--- WRITTEN INSTRUCTION ---
Reproduce the rows below word for word, starting at the first line and ending at the line that contains "coord(989,332)", both included.

--- MATERIAL ---
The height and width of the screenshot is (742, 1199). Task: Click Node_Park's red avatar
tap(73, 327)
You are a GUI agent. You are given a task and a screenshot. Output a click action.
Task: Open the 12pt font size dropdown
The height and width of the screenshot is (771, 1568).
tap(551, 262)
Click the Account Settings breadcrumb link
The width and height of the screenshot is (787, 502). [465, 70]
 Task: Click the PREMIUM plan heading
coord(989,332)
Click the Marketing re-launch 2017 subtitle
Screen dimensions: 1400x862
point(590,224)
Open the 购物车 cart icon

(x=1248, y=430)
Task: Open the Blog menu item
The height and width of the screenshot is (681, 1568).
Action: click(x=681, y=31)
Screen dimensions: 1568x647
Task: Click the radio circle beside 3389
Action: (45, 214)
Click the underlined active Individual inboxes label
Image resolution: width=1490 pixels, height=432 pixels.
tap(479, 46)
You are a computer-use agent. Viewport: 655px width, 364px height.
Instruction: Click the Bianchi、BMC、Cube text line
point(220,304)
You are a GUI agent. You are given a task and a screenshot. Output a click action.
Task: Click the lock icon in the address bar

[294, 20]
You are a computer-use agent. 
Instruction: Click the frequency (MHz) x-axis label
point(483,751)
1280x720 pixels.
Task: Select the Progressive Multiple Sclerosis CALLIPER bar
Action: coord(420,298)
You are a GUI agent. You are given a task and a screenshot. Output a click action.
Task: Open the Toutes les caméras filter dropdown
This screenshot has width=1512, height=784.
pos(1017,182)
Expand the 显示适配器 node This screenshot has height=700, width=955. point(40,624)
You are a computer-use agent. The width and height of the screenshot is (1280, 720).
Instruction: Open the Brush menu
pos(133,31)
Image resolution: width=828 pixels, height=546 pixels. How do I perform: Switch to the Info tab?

--- WORKED SOLUTION ---
The height and width of the screenshot is (742, 1199). Task: Click Node_Park's red avatar
tap(73, 327)
You are a GUI agent. You are given a task and a screenshot. Output a click action.
Task: Open the 12pt font size dropdown
The height and width of the screenshot is (771, 1568).
tap(551, 262)
Click the Account Settings breadcrumb link
The width and height of the screenshot is (787, 502). [465, 70]
 Task: Click the PREMIUM plan heading
coord(989,332)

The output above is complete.